Matthew was born on July 8 2007 at Edinbugh’s Royal Infirmary when his mum was 35 weeks pregnant. He suffered from Congenital Laryngeal Stenosis, a rare condition where the upper airways don’t develop properly. He lived for 74 minutes.

“There was a sudden rush to get me into theatre for a caesarean section. I was put onto my back and suddenly his little foot came out first. Dougie (her husband) remembers this so clearly but I was oblivious. Our beautiful baby boy was born at 7.24pm and I remember lying there thinking he hasn’t cried, why has he not cried? However, I also remember that he was whisked away to intensive care almost immediately as he was so early.

“Dougie and I had this sixth-sense feeling that something wasn’t right . . an overwhelming feeling of dread. We just sat waiting and hoping we’d see our baby soon.

“Around 8.45pm, the doctor and midwife came in and I could see by their faces that something wasn’t right. Our hearts shattered as we were told that Matthew had died at 8.38pm.

“I found out about Sands Lothians through my doctor a few weeks after Matthew died. Dougie took a while off work because he just couldn’t face going back. Matthew had been our first child and the first grandchild on both sides so there had been a lot on our shoulders and a lot of grief for us both to handle when we lost him.
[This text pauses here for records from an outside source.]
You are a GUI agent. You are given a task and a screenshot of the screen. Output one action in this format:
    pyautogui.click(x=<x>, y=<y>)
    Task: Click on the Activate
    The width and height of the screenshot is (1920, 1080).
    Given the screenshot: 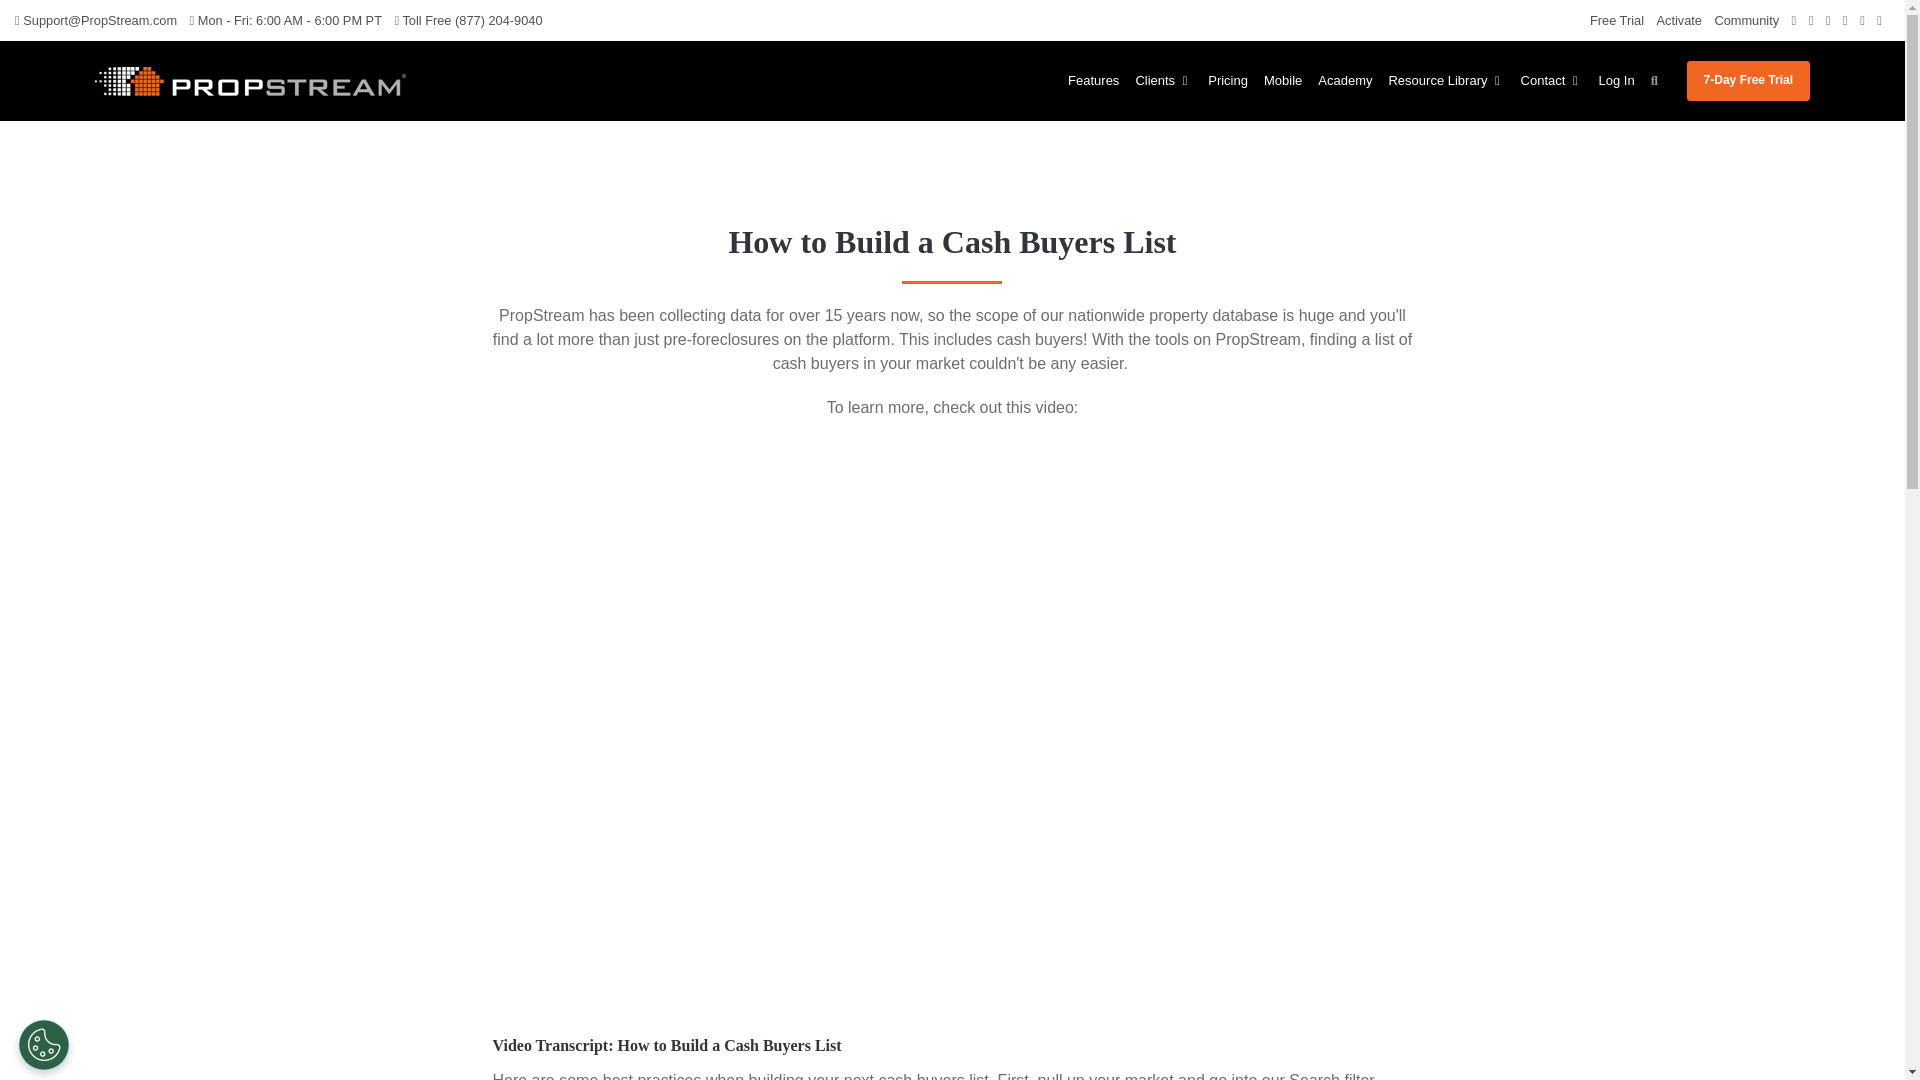 What is the action you would take?
    pyautogui.click(x=1682, y=20)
“In the early days, we both came to Sands for a one to one session and we were then encouraged to come to meetings. Although Dougie’s not been back, I still come nearly every month. I often come home after the meetings and talk with Dougie for hours about the things shared in the group and that helps him too.

“I have just qualified as a befriender for SANDS. I completed the two-day training course so now I can go on to help others. I felt that I’ve had so much support that I wanted to give something back and be able to help others.”